ANSWERS OF PLINY THE YOUNGER TO THE QUESTIONS PUT TO HIM AT THE SESSION OF THE SOCIETY OF JANUARY 28, 1859.
Evocation.
Answer. – Speak; I shall answer.
Although you have been dead for 1743 years, do you have recollection of your existence in Rome in the time of Trajan?
Answer. – Why, then, should we Spirits not remember? You remember many acts of your childhood. What, then, is a past existence for the Spirit but the childhood of the existences through which we must pass before reaching the end of our trials? Every earthly existence, or one enveloped by the material veil, is a journey toward the ether and, at the same time, a spiritual and material childhood: spiritual because the Spirit is still at the beginning of its trials; and material because it is only entering upon the coarser phases through which it must pass, in order to purify and instruct itself.
Could you tell us what you have done since that time?
Answer. – It would be long to tell what I have done; I sought to do good; doubtless you do not wish to spend whole hours until I recount everything; content yourselves, then, with one answer. I repeat: I sought to do good, to instruct myself, and I led earthly and wandering creatures to draw near to the Creator of all things, to the one who gives us the bread of spiritual and material life.
What world do you inhabit now?
Answer. – It matters little; I am a little everywhere; space is my domain, as it is that of many others.

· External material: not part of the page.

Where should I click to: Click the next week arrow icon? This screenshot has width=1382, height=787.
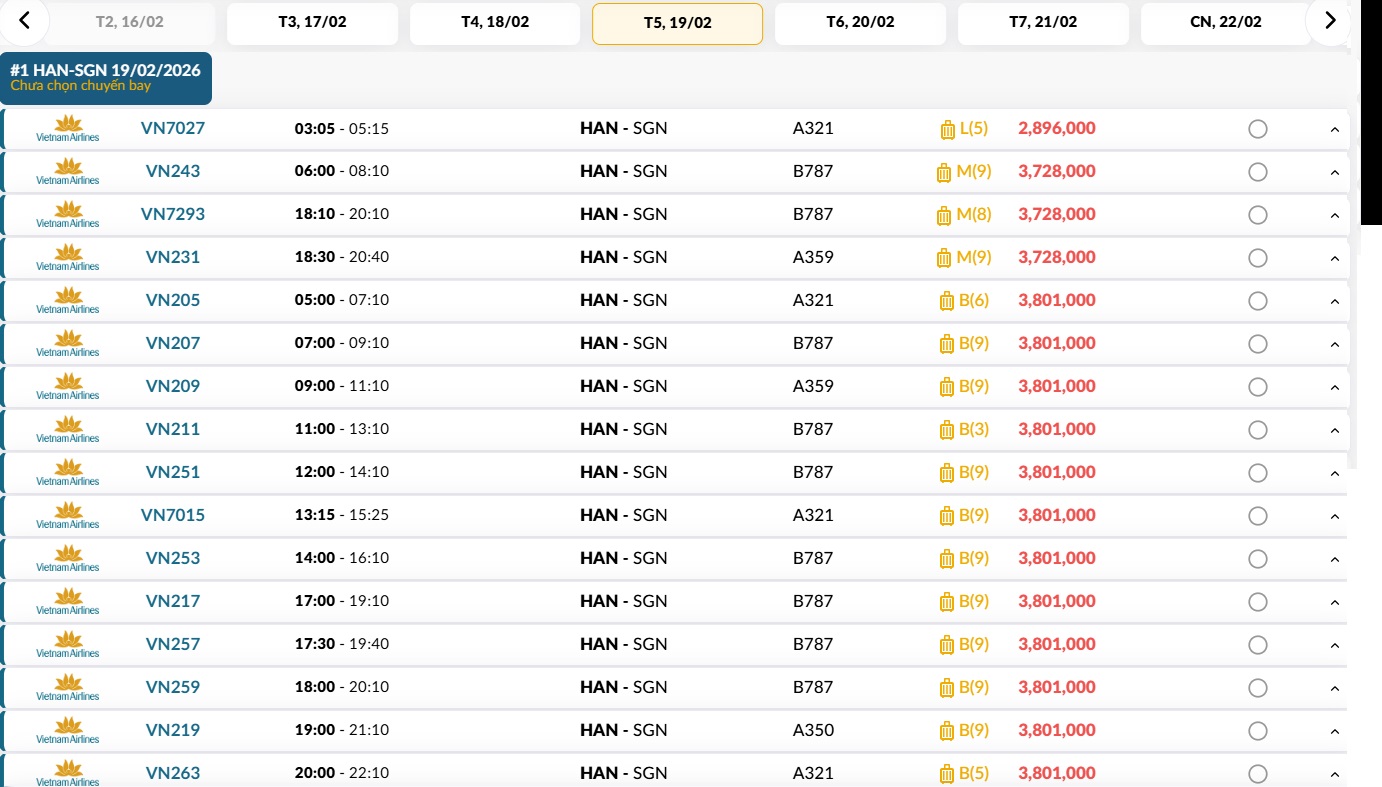1330,21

These are questions that a Spirit who is wise and enlightened by the holy and divine light should not answer, or should answer only on very rare occasions.
In a letter you wrote to Sura you relate three cases of apparition. Do you remember them?
Answer. – I confirm them, because they are true. You have similar facts daily, to which you pay not the least attention; they are quite simple, yet at the time in which I lived we found them surprising. You must not be astonished; set these things aside, for you have others far more extraordinary.
Nevertheless, we would like to put a few questions to you concerning them.
Answer. – Provided that I answer you in a general manner; this must suffice for you. Ask, then, if you absolutely insist; I shall, however, be laconic in my answers.
In the first case, a woman appears to Curtius Rufus and tells him that she is Africa. Who was this woman?
Answer. – A great figure. It seems to me that she is too simple for enlightened men, such as those of the nineteenth century.
What was the reason that drove the Spirit who appeared to Athenodorus, and why that noise of chains?
Answer. – A mark of slavery, a manifestation; a means of convincing men, of calling their attention, by making the matter spoken of and proving the existence of the spiritual world.
You defended, before Trajan, the cause of the persecuted Christians. Was it for simple humanitarian reasons or out of conviction of the veracity of their doctrine?
Answer. – I had both motives, but the humanitarian aspect occupied the second place.
What do you think of your panegyric of Trajan?
Answer. – It would need to be redone.
You wrote a history of your time which has been lost. Could you repair that loss by dictating it to us?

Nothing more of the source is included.